What to do >>
1. In the passage about Burke's protest, where does the text say Burke has brought the debate?
2. State whether each statement agrees with the passage about Burke's protest, answering yes or no and quoting the deciding words: (a) The media presence grew as the days went by. (b) Some say Burke was unfairly sacked for having his own opinion. (c) By last Monday afternoon, the writer was the last reporter standing at the gate.
3. Reproduce the passage about Burke's protest, starting with "Some say he is mad and" and going on through "in rural Westmeath.", substituting "the protester" for "Burke" wherever it occurs.

Reading text >>
---

Some say he is mad and wrong to turn up every day, causing a distraction to staff and students
Locally, there are mixed feelings about Burke and his lonely quest. Some say he is mad, that his opposition to a young student wanting to be acknowledged and accepted on their own terms belongs in the Dark Ages, and that he is wrong to turn up unwanted every day, thus causing a distraction to staff and students, especially those now facing into their mock exams.
Others say he was unfairly sacked for having his own opinion, and he is right to protest. There is wider debate around transgenderism nationally and internationally, and across social, cultural and religious divides. But Burke has brought that debate to a chilly remote hill in rural Westmeath.
The media presence dwindled as the days went by, and by last Monday afternoon I was the last reporter standing at the gate. That was the way it would continue.

---

Data provided >>
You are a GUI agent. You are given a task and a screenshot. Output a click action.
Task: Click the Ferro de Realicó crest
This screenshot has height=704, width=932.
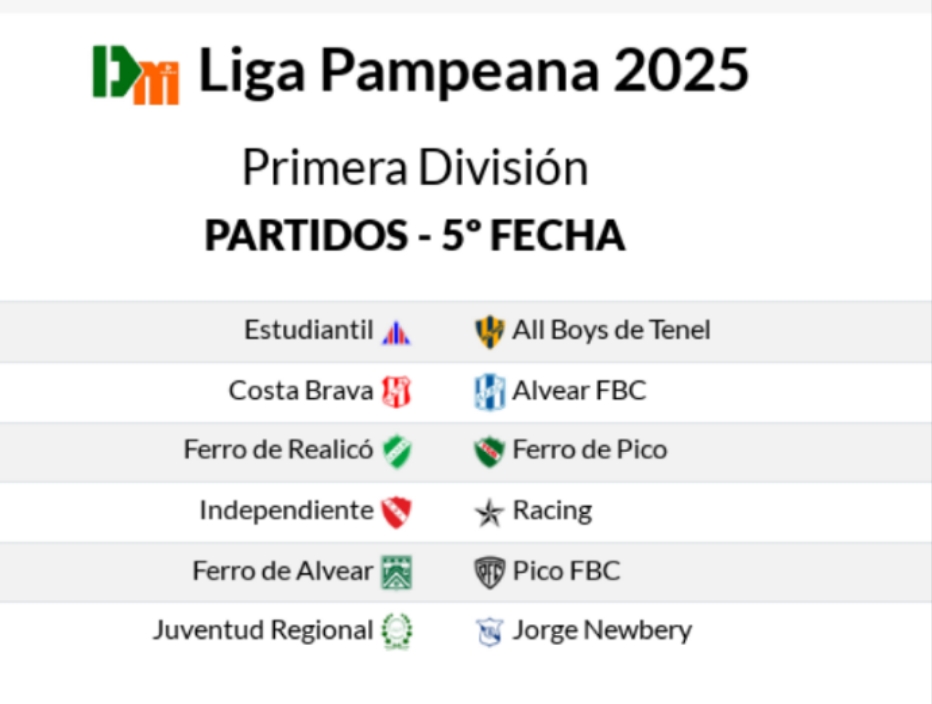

---

Expected responses >>
1. He has brought it to a chilly remote hill in rural Westmeath.

2.
(a) No: "The media presence dwindled as the days went by"
(b) Yes: "Others say he was unfairly sacked for having his own opinion"
(c) Yes: "by last Monday afternoon I was the last reporter standing at the gate"

3.
Some say he is mad and wrong to turn up every day, causing a distraction to staff and students
Locally, there are mixed feelings about the protester and his lonely quest. Some say he is mad, that his opposition to a young student wanting to be acknowledged and accepted on their own terms belongs in the Dark Ages, and that he is wrong to turn up unwanted every day, thus causing a distraction to staff and students, especially those now facing into their mock exams.
Others say he was unfairly sacked for having his own opinion, and he is right to protest. There is wider debate around transgenderism nationally and internationally, and across social, cultural and religious divides. But the protester has brought that debate to a chilly remote hill in rural Westmeath.